Ghana is a Tb endemic country, 14, 632 cases were diagnosed and put on treatment in 2015.
The National Tuberculosis Program says 77 cases of Multi Resistant TB in 2016 up from 60 recorded in 2015 being treated.
Out of the number 12 have died, 15 declared cured while 51 are still on treatment.
National Tuberculosis Program began enrollment of Multidrug Resistant TB (MDR-TB) cases onto treatment in 2012 which currently has about 182 patients being treated.
Dr. Enimil explains ordinary stage of the disease takes six months but at that stage the organisms are not dead, they are dormant and must be taken seriously.
“The dangerous part is if you don’t complete and cough on people, The TB strain you are giving to people is not the six months but 20 months including 8 months of injection. This makes it dangerous and we are all at risk”, he worriedly said.
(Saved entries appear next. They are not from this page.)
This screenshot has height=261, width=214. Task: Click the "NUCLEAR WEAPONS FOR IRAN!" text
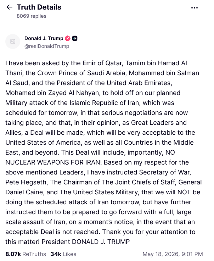pos(54,162)
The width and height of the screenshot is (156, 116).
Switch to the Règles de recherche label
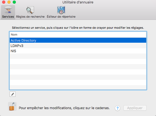[30, 17]
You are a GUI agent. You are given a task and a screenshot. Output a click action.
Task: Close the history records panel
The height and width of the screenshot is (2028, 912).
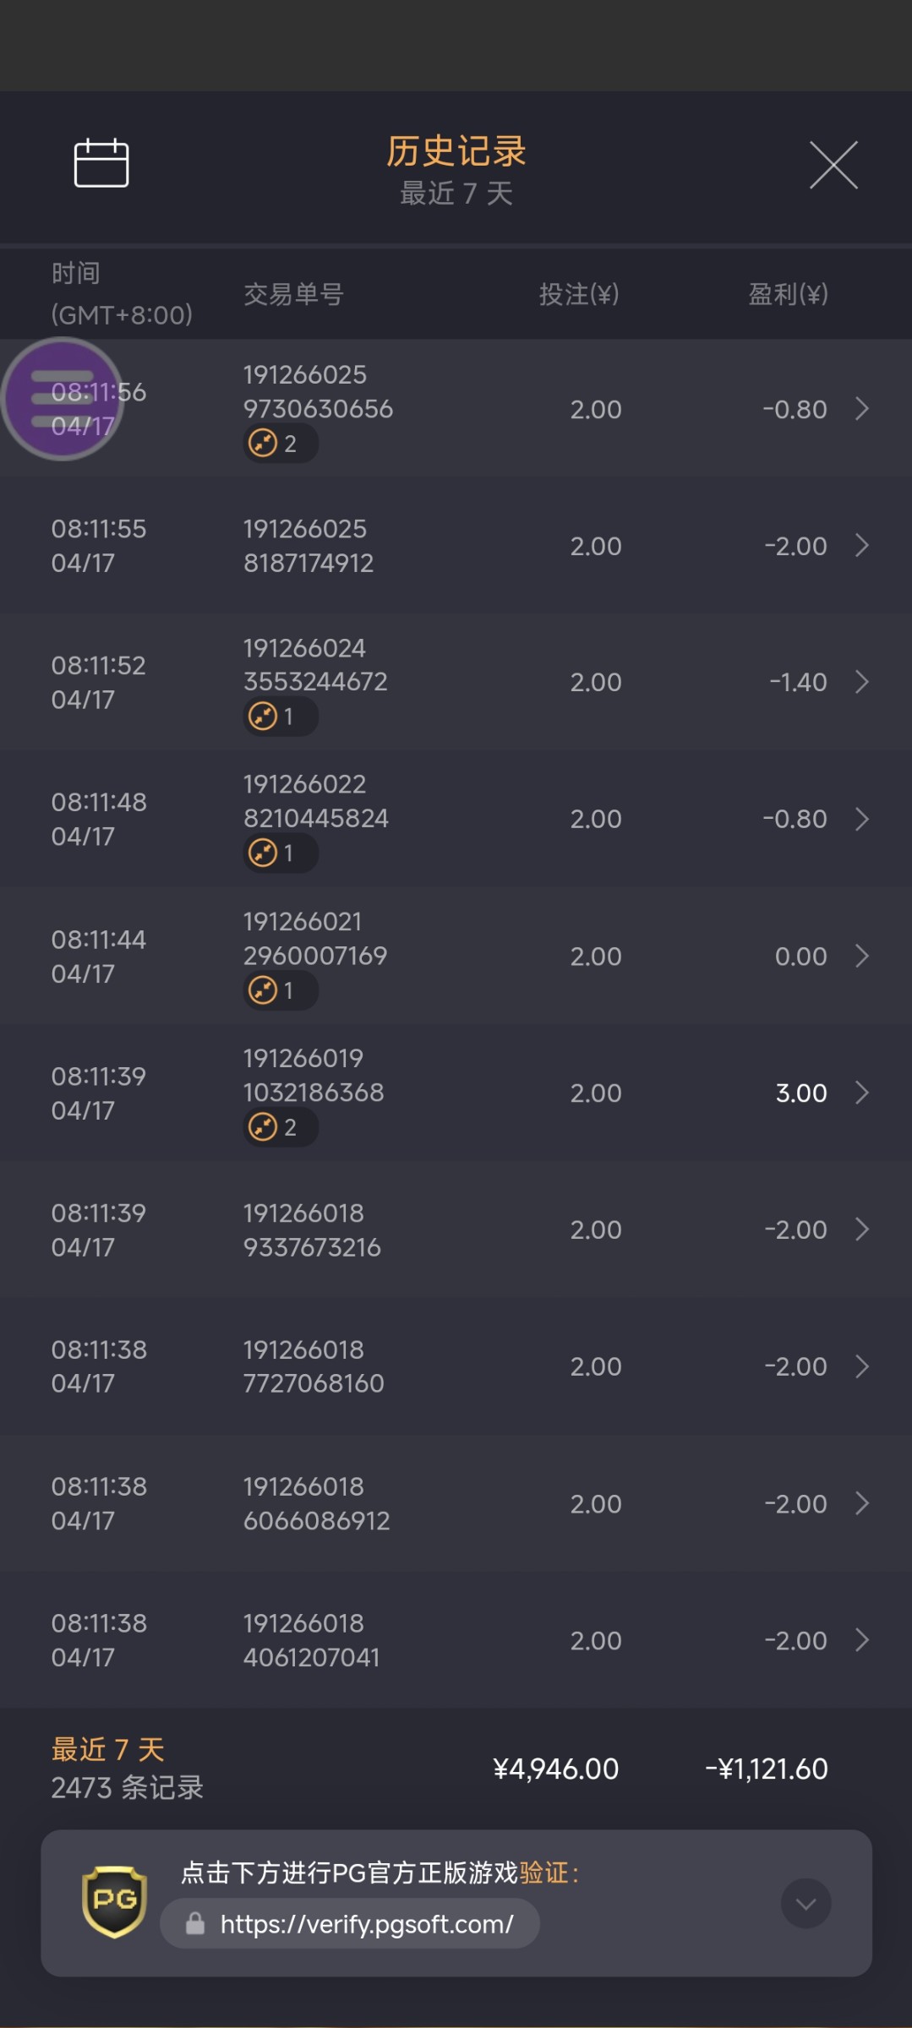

TB ranks alongside HIV/AIDS as the leading cause of death worldwide. TB/HIV Co-infection Rate currently stands at 22 per cent according to the World Health Organisaton (WHO).
Statistics from the National Prevalence Survey, averagely 122 new TB cases develop every day in Ghana.
Out of that 27 people die putting the figure averagely to one person dying every day in Ghana.
The current surveillance system is detecting about 54.2 per 100,000 putting Case Detection Rate (CDR) at 33 per cent.
“We use not to have it in Ghana but now Multidrug resistant is in Ghana, almost 2 per cent of all our cases now are MDR Tb.”
Treatment of drug resistant TB is very difficult and expensive because it lasts for 2 years including minimum 8 months of injections daily.
As Ghana joins other countries to observe the International Tuberclosis Day, Dr. Enimil wants people with TB trait to report to the hospital for free diagnosis and treatment.
The theme for this year’s celebration is ‘Unite to End TB’. The call is for stakeholders to unite towards achieving the goal of TB elimination by 2035.